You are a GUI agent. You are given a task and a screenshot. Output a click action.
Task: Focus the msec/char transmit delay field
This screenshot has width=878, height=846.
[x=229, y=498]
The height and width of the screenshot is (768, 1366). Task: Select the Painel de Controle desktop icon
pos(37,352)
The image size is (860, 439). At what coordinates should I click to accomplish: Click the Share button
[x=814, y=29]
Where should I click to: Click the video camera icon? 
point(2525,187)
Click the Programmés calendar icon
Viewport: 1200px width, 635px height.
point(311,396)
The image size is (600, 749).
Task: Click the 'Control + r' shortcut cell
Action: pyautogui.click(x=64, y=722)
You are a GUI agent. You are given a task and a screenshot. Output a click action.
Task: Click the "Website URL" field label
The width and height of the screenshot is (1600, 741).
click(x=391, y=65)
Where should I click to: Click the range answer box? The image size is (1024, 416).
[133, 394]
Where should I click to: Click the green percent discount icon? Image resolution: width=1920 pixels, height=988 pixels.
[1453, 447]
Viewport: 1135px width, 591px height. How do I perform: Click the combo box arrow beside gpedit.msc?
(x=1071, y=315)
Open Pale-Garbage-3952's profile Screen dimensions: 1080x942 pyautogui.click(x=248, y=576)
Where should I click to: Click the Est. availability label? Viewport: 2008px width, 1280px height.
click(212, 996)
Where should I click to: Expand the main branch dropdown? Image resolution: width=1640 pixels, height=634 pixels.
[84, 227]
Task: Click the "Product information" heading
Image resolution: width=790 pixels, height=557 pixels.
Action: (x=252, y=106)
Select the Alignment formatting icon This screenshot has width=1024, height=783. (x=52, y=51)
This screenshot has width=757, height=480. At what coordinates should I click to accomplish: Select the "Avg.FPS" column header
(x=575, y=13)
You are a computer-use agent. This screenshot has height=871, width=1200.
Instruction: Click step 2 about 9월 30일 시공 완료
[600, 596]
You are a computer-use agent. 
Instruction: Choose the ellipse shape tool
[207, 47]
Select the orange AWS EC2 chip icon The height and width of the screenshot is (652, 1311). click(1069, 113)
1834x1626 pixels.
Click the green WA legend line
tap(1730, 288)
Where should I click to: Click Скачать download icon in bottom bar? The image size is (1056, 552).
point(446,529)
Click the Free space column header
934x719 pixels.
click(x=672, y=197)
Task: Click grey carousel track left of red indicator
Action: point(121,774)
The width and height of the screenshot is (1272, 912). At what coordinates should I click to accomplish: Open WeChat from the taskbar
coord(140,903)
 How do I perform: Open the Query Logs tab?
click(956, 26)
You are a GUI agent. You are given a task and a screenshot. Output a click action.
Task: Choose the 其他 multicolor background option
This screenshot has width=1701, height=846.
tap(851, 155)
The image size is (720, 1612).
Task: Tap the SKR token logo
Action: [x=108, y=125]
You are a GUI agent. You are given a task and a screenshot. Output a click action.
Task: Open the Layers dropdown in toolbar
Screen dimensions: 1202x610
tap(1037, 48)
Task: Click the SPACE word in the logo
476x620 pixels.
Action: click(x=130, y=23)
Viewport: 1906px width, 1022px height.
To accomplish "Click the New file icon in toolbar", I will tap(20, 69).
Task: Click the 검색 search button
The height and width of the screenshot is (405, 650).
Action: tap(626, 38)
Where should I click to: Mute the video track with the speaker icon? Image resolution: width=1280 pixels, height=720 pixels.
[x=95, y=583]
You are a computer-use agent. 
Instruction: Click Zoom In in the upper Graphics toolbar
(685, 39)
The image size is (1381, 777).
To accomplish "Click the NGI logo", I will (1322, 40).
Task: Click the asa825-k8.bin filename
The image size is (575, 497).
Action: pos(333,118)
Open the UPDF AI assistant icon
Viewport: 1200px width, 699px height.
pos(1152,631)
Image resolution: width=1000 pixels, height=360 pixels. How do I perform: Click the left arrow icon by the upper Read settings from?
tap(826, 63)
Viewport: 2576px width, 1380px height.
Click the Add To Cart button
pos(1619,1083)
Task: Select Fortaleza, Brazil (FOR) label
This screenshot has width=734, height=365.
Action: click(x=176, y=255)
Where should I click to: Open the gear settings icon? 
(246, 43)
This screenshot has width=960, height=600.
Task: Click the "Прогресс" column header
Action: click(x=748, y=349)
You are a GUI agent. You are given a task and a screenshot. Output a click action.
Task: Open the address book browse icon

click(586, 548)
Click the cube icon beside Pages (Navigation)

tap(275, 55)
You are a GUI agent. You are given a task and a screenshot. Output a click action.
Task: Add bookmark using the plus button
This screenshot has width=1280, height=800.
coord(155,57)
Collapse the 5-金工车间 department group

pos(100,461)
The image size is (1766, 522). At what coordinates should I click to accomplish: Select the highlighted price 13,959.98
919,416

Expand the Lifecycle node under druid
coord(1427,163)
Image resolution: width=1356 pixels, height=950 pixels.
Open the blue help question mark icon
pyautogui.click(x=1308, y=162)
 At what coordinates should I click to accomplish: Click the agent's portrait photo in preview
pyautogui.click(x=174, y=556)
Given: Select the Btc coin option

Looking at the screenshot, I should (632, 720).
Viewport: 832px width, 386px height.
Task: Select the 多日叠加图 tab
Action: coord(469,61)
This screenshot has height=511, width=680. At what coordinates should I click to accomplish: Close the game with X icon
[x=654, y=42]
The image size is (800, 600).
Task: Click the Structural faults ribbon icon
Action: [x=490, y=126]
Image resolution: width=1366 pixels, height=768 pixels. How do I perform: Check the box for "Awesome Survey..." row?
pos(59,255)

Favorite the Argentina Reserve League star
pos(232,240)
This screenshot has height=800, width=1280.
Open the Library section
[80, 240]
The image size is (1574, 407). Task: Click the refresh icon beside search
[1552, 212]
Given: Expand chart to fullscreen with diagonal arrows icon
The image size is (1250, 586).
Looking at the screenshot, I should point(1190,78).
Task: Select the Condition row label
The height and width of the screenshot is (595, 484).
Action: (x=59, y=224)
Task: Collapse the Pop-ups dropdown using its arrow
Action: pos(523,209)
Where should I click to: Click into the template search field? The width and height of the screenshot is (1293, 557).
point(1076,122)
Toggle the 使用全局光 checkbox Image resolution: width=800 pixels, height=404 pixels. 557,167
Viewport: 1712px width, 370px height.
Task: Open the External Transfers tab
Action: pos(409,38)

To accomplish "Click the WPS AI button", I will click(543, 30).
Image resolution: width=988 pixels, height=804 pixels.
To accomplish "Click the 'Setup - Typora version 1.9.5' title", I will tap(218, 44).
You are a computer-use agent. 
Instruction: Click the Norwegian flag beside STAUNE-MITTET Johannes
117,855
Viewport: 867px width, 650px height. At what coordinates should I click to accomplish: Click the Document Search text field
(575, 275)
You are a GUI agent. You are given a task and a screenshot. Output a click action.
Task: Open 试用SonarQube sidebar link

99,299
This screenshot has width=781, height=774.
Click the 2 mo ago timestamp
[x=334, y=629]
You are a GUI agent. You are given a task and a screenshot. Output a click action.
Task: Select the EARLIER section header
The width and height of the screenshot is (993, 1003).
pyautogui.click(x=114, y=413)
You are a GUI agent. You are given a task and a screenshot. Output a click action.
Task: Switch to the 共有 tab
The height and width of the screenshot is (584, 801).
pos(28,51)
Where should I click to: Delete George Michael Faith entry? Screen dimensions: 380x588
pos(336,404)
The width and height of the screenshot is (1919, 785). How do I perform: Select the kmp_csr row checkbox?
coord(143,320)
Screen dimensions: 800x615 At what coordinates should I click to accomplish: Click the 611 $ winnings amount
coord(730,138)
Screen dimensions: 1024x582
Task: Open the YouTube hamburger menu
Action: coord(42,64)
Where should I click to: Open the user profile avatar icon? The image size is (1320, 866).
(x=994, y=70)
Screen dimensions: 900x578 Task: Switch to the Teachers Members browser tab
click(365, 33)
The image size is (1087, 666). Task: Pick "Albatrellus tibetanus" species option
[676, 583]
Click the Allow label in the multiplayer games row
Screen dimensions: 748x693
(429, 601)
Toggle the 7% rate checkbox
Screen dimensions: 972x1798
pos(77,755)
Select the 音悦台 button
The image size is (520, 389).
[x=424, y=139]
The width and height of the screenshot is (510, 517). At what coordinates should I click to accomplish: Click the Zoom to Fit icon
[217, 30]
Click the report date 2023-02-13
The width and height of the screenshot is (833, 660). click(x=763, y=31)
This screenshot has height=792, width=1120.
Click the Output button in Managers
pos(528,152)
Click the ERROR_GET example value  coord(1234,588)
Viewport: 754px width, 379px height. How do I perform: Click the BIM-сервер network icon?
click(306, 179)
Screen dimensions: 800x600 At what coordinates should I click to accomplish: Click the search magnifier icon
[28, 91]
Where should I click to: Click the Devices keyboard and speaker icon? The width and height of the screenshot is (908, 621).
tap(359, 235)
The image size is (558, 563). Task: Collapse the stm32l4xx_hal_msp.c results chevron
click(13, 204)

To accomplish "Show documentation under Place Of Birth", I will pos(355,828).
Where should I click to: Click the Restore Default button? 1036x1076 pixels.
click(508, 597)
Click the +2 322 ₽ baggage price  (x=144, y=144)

----------------------------------------

• [Task statement]: With the string "will" as the key, filter the data above and show the lines that match.

• [Answer for the task]:
To accomplish "Click the New file icon in toolbar", I will tap(20, 69).
To accomplish "Click the NGI logo", I will (1322, 40).
To accomplish "Click the WPS AI button", I will click(543, 30).
To accomplish "Click the 'Setup - Typora version 1.9.5' title", I will tap(218, 44).
To accomplish "Show documentation under Place Of Birth", I will pos(355,828).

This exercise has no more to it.